*What is expected*
For the word "vvdenham", find each line in the entries where it occurs and copy that line.

*Record extracts*
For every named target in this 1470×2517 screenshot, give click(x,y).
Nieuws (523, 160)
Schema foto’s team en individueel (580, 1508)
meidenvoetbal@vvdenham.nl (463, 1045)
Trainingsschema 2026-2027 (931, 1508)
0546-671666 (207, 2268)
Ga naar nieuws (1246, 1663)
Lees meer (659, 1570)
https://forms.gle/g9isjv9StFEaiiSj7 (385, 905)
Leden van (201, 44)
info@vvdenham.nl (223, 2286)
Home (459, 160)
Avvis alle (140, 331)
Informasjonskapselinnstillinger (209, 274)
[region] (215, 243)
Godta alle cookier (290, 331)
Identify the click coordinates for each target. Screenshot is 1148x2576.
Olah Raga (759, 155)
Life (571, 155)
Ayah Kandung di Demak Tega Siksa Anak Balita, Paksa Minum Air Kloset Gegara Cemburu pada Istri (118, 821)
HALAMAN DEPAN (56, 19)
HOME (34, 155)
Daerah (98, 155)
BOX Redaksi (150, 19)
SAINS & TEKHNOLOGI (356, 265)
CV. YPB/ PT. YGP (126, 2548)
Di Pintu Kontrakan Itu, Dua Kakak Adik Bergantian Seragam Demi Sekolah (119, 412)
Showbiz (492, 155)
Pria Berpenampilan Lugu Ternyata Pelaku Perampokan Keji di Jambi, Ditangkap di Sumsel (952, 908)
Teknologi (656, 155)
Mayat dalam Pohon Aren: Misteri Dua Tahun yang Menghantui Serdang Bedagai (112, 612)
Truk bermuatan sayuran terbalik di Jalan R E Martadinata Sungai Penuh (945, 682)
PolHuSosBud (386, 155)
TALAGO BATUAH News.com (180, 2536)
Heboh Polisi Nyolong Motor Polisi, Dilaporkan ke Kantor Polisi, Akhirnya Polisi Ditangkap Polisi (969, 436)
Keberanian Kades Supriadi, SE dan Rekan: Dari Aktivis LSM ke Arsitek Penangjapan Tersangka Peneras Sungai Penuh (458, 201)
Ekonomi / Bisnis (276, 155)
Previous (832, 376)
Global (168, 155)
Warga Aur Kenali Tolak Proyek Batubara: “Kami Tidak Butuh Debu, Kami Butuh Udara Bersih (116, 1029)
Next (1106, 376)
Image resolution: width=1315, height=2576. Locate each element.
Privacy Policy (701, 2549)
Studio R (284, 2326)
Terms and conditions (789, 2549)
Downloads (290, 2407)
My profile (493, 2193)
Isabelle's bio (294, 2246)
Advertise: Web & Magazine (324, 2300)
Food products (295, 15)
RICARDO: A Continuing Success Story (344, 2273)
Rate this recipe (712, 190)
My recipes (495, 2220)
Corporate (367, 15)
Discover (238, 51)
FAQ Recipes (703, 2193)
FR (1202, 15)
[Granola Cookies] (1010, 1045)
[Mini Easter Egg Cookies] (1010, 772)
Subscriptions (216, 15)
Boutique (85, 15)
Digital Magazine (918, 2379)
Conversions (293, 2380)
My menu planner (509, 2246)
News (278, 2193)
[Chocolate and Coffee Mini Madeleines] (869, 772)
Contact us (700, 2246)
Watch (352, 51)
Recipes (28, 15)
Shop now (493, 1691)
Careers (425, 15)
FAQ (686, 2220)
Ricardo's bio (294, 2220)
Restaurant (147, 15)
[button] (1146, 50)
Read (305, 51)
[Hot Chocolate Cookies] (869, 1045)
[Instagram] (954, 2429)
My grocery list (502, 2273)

*Solution to the exercise*
meidenvoetbal@vvdenham.nl (463, 1045)
info@vvdenham.nl (223, 2286)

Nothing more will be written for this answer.